CONICET | Buscador de Institutos y Recursos Humanos

Despite several scientific and technological advances, there is no single neuroprotective treatment that can reverse the brain damage after acute ischemic stroke (AIS). Neuroactive steroids are cholesterol-derived hormones that have the ability to modulate the normal and pathologic nervous system employing genomic and nongenomic mechanisms. In this work, we first investigated if AIS affects the plasma concentration of 5 neuroactive steroids (cortisol, estradiol, progesterone, testosterone, and 3α-androstenediol glucuronide).

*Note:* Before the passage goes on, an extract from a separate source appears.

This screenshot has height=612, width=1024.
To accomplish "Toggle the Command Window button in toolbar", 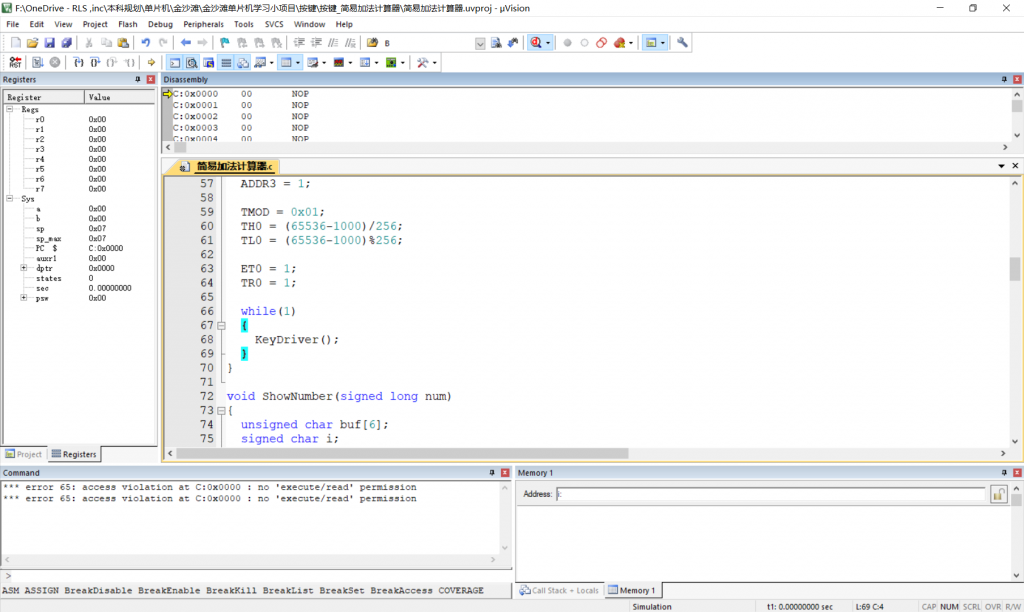I will 175,62.
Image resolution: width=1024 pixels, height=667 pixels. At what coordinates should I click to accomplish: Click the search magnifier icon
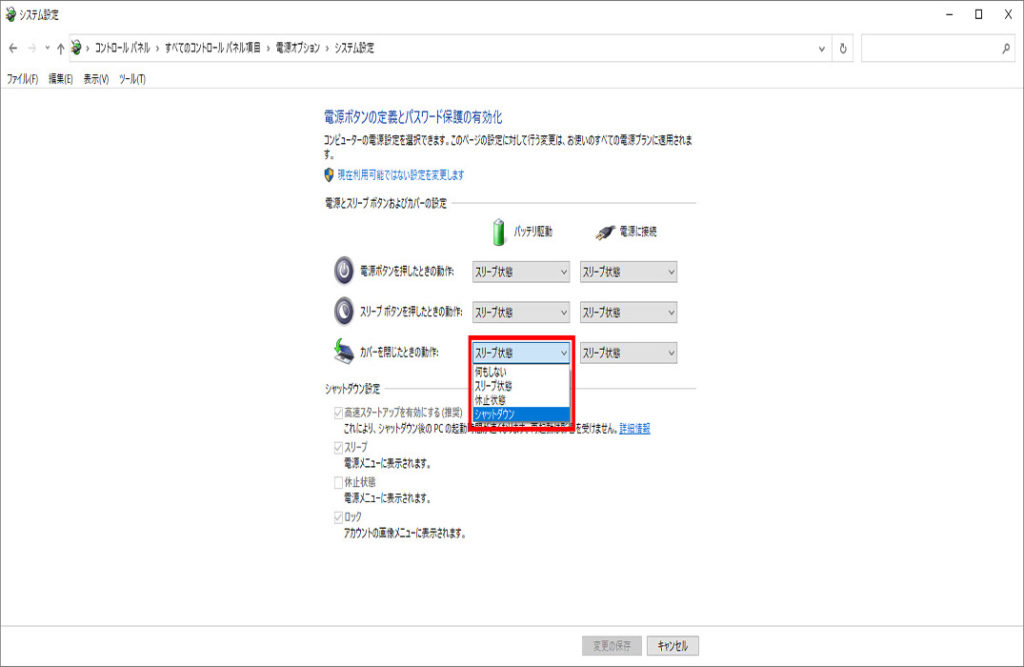pos(1006,48)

Second, we studied if levels of circulating steroids associate with neurological, cognitive, and functional outcome in a cohort of 60- to 90 year-old male and female patients with AIS. For this purpose, we recruited patients who were hospitalized at the Emergency Room of the Central Military Hospital within the first 24 h after stroke onset. We designed 2 experimental groups, each one composed of 30 control subjects and 30 AIS patients, both males and females. The assessment of neurological deficit was performed with the NIHSS and the tests used for the functional and cognitive status were: (1) modified Rankin Scale; (2) Photo test, and (3) abbreviated Pfeiffer´s mental status questionnaire. We observed a significant difference in plasma concentration of cortisol and estradiol between both experimental groups. In the AIS group, higher levels of these neuroactive steroids were associated with more pronounced neurological, cognitive and functional deficits in women compared to men. We propose that in elderly patients, high levels of circulating neuroactive steroids like cortisol and estradiol could potentiate AIS-mediated neuropathology in the ischemic and penumbra areas.